> _Work task_
Copy all lines of the listing that include the string "agent".

> _Data supplied_
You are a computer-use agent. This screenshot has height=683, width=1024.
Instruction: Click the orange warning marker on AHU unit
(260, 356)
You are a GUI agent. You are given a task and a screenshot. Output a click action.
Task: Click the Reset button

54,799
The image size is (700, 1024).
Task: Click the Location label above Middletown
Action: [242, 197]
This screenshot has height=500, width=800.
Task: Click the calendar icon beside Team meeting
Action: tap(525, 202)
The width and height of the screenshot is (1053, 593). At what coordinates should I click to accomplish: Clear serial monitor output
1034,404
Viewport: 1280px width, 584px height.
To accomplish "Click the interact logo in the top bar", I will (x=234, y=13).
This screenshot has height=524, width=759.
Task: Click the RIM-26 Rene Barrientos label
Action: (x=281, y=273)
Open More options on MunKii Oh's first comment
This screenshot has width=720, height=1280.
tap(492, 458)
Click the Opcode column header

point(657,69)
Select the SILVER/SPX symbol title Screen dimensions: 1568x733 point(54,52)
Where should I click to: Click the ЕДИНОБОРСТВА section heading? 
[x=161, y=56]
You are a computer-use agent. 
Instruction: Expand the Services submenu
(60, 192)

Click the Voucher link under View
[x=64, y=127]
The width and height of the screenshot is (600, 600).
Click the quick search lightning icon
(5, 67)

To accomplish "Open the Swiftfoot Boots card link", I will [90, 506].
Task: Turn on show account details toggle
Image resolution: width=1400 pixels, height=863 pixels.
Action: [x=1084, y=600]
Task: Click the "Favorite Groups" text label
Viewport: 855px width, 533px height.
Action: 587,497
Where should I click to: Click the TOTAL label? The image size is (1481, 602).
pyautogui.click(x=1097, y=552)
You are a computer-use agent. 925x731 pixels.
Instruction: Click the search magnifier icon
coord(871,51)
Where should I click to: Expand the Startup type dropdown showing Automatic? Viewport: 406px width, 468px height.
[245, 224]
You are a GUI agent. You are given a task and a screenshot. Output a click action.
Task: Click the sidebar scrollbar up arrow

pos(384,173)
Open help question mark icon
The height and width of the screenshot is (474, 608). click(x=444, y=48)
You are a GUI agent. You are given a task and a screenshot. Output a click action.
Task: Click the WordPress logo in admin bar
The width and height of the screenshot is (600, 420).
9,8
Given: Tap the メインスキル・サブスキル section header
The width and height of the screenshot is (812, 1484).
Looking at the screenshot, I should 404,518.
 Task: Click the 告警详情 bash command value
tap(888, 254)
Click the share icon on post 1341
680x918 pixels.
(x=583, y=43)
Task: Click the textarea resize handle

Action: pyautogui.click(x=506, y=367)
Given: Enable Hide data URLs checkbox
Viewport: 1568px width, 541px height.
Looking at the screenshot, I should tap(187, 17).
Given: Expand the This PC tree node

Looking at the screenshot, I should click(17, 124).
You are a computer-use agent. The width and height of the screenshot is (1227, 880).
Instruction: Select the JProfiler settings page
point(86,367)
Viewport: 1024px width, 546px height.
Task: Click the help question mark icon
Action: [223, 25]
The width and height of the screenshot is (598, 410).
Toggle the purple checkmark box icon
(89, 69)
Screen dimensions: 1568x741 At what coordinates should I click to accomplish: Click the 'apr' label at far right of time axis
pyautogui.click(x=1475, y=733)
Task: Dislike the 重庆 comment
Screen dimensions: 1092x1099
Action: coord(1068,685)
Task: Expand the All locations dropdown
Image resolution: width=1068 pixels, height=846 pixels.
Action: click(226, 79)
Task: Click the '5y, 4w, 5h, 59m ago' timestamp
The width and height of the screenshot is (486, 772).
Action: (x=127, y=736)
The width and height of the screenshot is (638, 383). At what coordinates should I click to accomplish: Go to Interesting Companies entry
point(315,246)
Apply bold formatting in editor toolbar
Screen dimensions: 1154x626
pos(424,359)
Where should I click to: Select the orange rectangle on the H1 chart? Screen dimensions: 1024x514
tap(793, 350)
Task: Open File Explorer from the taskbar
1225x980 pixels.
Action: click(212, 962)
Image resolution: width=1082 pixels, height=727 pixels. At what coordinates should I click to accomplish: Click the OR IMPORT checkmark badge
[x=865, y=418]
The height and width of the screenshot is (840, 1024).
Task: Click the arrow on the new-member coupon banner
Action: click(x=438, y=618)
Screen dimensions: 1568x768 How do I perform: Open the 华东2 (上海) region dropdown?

> _Written reply_
You are a computer-use agent. This screenshot has height=683, width=1024.
You are a GUI agent. You are given a task and a screenshot. Output a click action.
You are a computer-use agent. 
You are a computer-use agent. 925x731 pixels.
You are a GUI agent. You are given a task and a screenshot. Output a click action.
You are a GUI agent. You are given a task and a screenshot. Output a click action.
You are a computer-use agent. The width and height of the screenshot is (1227, 880).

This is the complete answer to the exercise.